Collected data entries
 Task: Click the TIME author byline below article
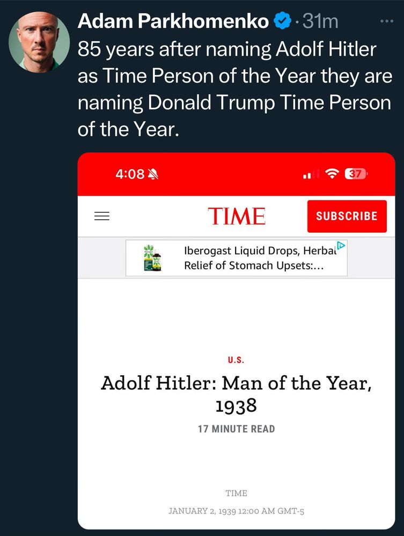[x=236, y=493]
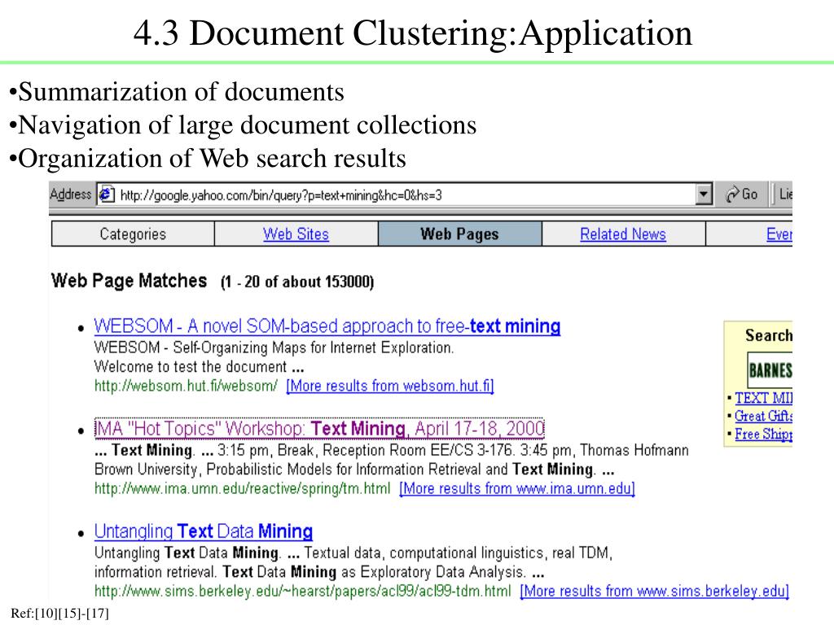The height and width of the screenshot is (625, 834).
Task: Open IMA Hot Topics Workshop Text Mining link
Action: tap(319, 428)
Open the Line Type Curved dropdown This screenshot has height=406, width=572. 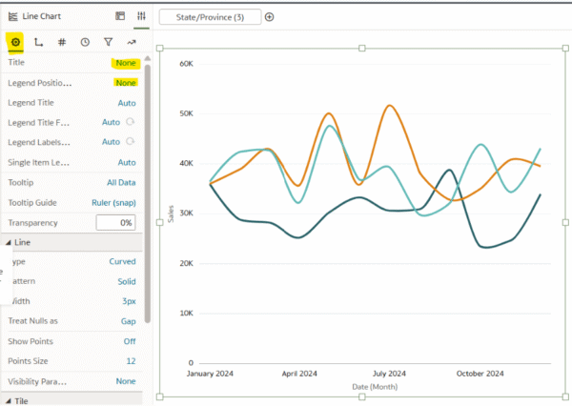[x=122, y=261]
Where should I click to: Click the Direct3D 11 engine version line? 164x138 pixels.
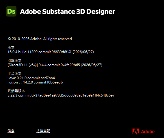(x=55, y=65)
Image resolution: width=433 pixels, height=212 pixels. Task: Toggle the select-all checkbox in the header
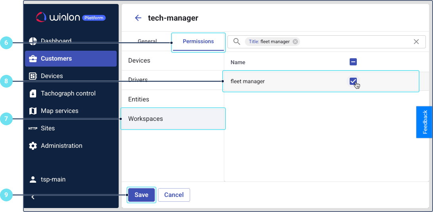tap(353, 62)
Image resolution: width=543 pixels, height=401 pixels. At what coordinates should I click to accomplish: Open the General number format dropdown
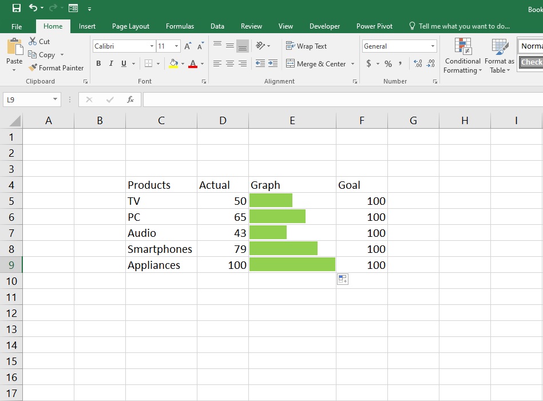pyautogui.click(x=433, y=46)
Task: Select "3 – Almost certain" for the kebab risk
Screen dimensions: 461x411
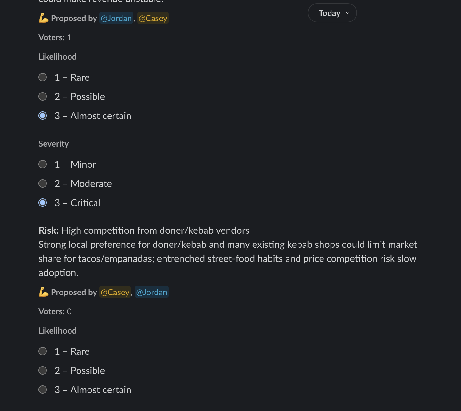Action: (x=43, y=390)
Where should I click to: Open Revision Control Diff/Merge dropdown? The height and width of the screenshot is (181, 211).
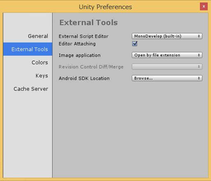(x=167, y=67)
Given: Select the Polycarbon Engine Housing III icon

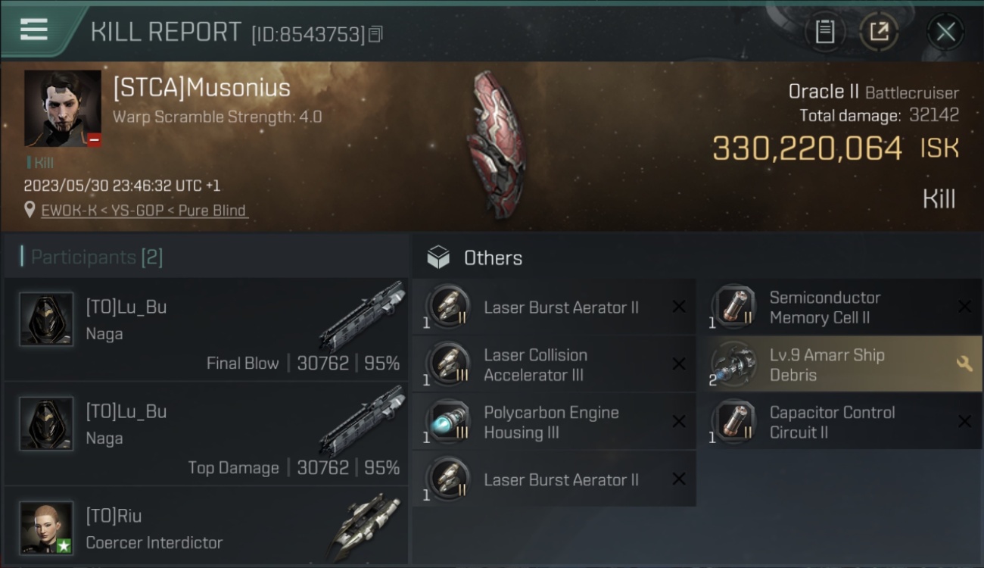Looking at the screenshot, I should click(x=447, y=422).
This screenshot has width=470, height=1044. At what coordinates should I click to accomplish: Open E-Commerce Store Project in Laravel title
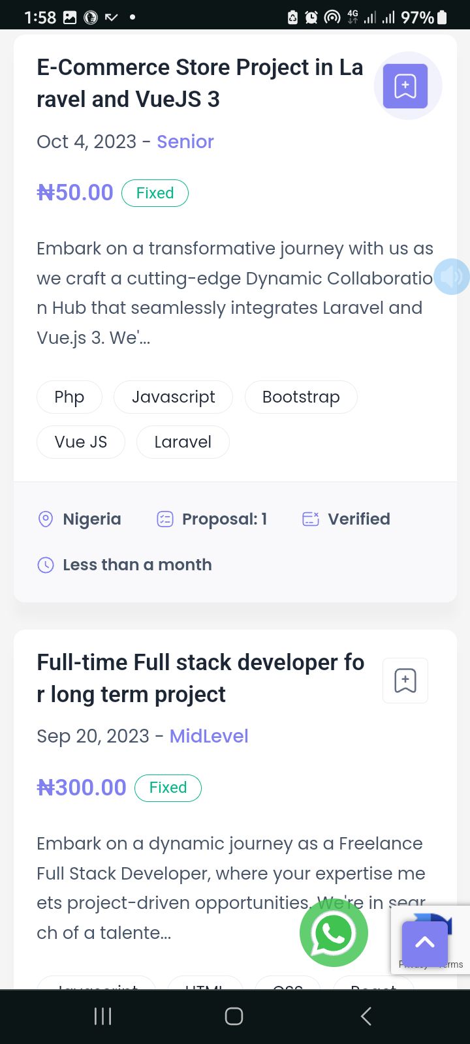(x=199, y=84)
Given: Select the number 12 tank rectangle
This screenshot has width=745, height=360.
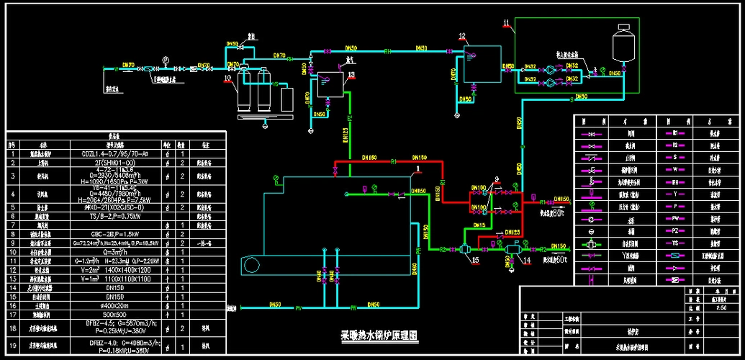Looking at the screenshot, I should pos(482,63).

» What you are asked to do
Could you transcribe exactly the lines from the one with "This screenshot has width=470, height=1044." through the end of the data, both ends included, and nothing else, skipping the pictures?

» Written reply
This screenshot has width=470, height=1044. At what coordinates should I click to accomplish: Open E-Commerce Store Project in Laravel title
(x=199, y=84)
Given: Select the number 12 tank rectangle
This screenshot has width=745, height=360.
Looking at the screenshot, I should pos(482,63).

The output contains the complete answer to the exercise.